To further investigate the functions and signaling pathways in which these identified proteins were involved in, KEGG-based pathway analysis was performed. Several important biological pathways that may be potentially affected by the differentially expressed proteins with definite identities are summarized in Table I. These results reveal that protein signature can be alerted in tibial subchondral bone.

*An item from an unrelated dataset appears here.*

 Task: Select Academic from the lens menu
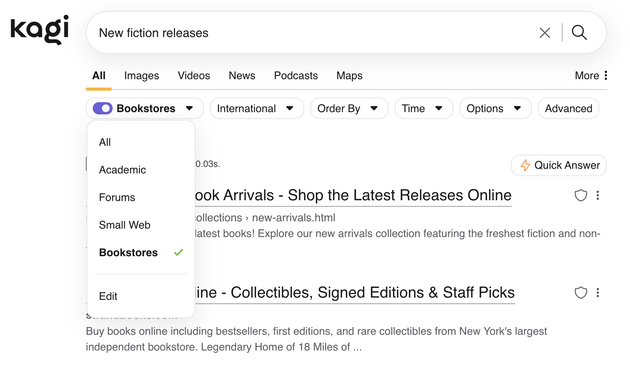click(x=122, y=170)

Table IKyoto Encyclopedia of Genes and Genomes analysis of the differentially regulated proteins with known identities in the tibial articular subchondral bone of guinea pigs. |
Verification of differentially expressed proteins using western blotting
To validate the key proteomic changes identified by the untargeted iTRAQ-based proteomic analysis, western blotting was used to assess the expression of selected candidates. Specific attention was given to those proteins involved in the processes of bone formation and resorption, as these may serve a major role in OA bone remodeling (18). Expression of S100A8, CORO1A and TCIRG1, possibly affect the process of bone remodeling (19-21) (Fig. 6A). As shown in Fig. 6B, the western blotting analysis results precisely mirrored the proteomic findings. During OA progression, there was a continued increase in the expression of CORO1A and S100A8 in the subchondral bone in both male and female guinea pigs from 1 to 6 months. Following an initial decrease, the abundance of TCIRG1 increased from months 3 to 6 in female guinea pigs, whereas its expression levels remained relatively stable in male guinea pigs. Together the data suggest that these proteins may serve a role in subchondral bone homeostasis during spontaneous OA.
Discussion
Involvement of the subchondral bone in the pathogenesis of OA has been increasingly recognized by recent advances in research. Alterations in the metabolic properties of the subchondral bone during OA progression are more poignant than secondary manifestations and may serve as the potential cause of the disease (18,22-25). In the present study, it was confirmed that both male and female Hartley guinea pigs could be used as a suitable model to investigate the etiology and pathogenesis of OA, consistent with previous studies (26-28). More importantly, to the best of our knowledge, the present study was the first to document a differentially modulated proteome in the tibial articular subchondral bone in male and female guinea pigs using an unbiased proteomic approach followed by western blotting for confirmation. The identification of critical proteins using mass spectrometry-based strategies will serve a key role in elucidating the underlying mechanism of OA, which will not only facilitate further investigation of the pathological process of OA development, but also help develop novel nonsurgical treatment strategies for management of this disease.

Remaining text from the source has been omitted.